Reproduce the lines below word for word, from the line with "Image resolution: width=924" up to and including the line with "at that location.". Leave the pictures out of your copy.

> Raw data
>> Start

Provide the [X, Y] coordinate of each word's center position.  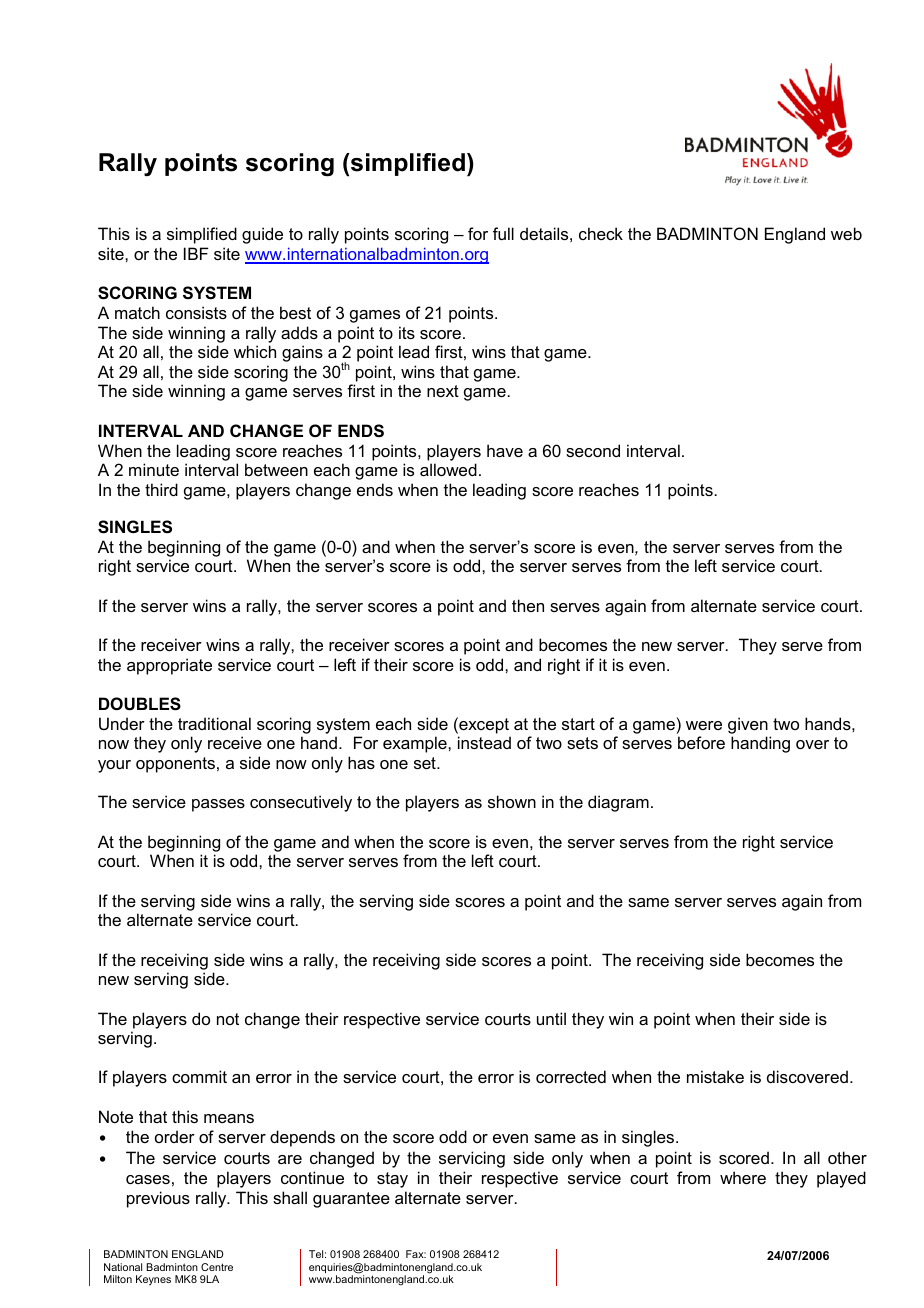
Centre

>> End
>> Start

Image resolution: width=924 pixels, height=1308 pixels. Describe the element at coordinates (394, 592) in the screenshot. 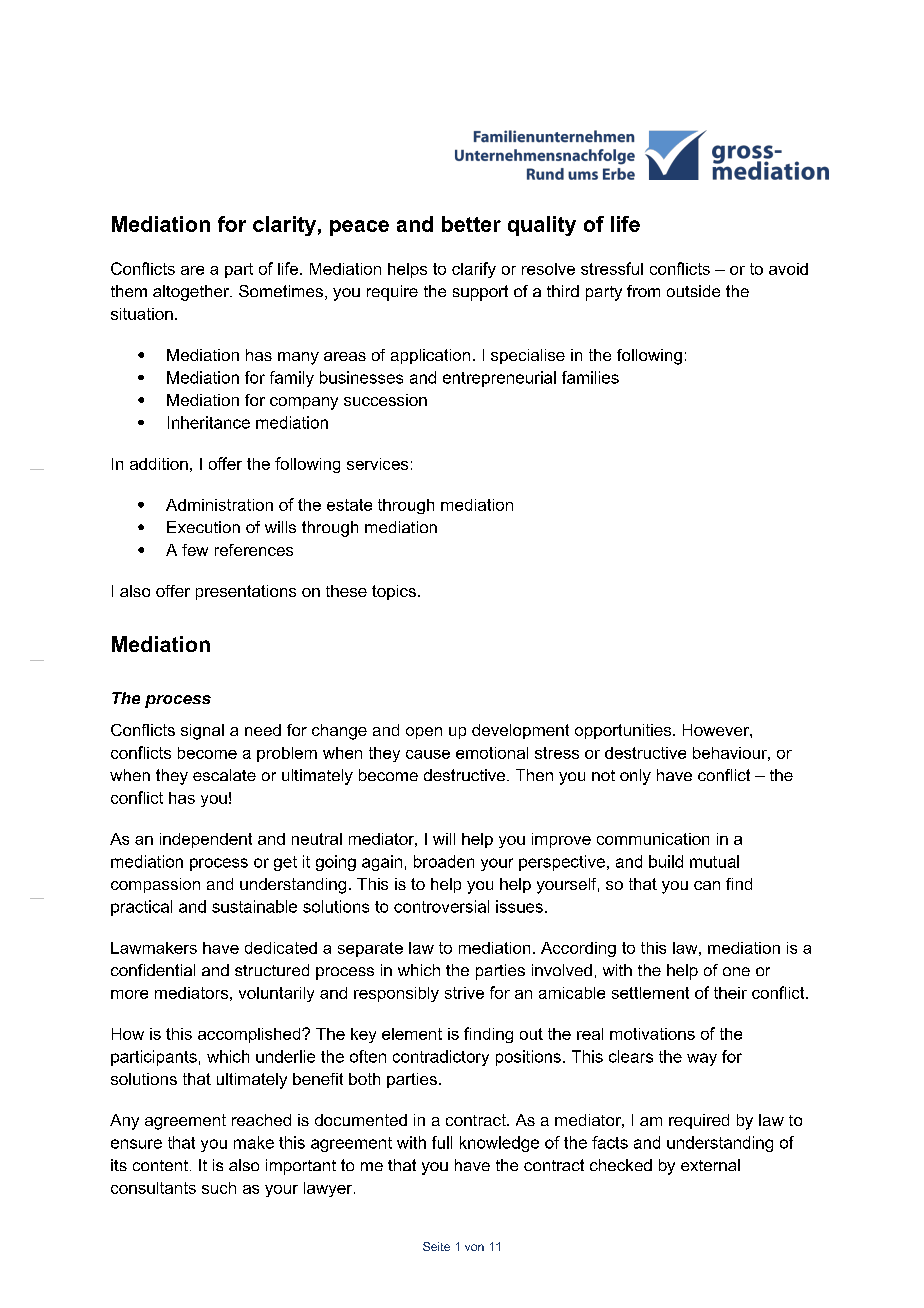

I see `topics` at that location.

>> End
>> Start

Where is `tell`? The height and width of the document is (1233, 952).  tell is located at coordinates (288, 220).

>> End

> The solution
Image resolution: width=924 pixels, height=1308 pixels. Describe the element at coordinates (394, 592) in the screenshot. 

I see `topics` at that location.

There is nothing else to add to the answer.